----- DATA EXCERPTS

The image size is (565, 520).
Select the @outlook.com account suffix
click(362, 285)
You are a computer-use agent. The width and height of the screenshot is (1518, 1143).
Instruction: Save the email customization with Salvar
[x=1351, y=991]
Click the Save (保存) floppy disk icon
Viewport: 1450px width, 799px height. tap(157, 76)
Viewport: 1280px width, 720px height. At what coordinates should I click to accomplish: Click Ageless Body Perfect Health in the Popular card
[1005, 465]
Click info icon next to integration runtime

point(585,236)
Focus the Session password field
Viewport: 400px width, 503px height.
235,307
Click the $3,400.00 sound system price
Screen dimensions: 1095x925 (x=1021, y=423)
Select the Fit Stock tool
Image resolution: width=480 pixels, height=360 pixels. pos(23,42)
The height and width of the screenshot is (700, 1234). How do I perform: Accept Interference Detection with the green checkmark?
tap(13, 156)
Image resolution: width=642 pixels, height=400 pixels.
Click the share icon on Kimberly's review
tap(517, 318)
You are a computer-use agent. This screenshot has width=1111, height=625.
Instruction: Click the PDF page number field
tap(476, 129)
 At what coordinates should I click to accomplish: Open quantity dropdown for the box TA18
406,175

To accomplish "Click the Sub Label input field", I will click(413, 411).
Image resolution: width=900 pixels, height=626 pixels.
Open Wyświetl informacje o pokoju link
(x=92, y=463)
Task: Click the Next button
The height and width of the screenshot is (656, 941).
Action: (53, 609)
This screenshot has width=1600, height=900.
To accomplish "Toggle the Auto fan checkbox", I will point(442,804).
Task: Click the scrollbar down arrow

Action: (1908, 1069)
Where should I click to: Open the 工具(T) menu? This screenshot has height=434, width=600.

----------

If a line in the data above contains the string "This", count it; then state only the total.

- **TASK SOLUTION**
3